● **Exercise brief**
Please set down the line that contains "This screenshot has height=733, width=1262." and every line below it through the last, exactly as written, with no other lines.

Records contained in a dataset
=======

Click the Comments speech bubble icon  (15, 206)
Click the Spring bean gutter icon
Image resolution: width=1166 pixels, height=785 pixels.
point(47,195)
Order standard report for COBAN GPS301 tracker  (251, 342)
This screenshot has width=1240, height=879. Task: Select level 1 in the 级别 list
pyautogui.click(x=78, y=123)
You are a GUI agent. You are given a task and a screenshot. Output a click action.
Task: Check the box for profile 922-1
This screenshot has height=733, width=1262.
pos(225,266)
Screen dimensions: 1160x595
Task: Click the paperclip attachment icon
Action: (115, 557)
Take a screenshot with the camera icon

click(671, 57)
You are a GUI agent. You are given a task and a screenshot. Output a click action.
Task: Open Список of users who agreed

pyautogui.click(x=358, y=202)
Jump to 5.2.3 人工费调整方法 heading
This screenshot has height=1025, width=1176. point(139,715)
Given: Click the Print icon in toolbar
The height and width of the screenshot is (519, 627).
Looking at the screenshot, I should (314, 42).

=======

● **Answer to this exercise**
This screenshot has height=733, width=1262.
pos(225,266)
Screen dimensions: 1160x595
Task: Click the paperclip attachment icon
Action: (115, 557)
Take a screenshot with the camera icon

click(671, 57)
You are a GUI agent. You are given a task and a screenshot. Output a click action.
Task: Open Список of users who agreed

pyautogui.click(x=358, y=202)
Jump to 5.2.3 人工费调整方法 heading
This screenshot has height=1025, width=1176. point(139,715)
Given: Click the Print icon in toolbar
The height and width of the screenshot is (519, 627).
Looking at the screenshot, I should (314, 42).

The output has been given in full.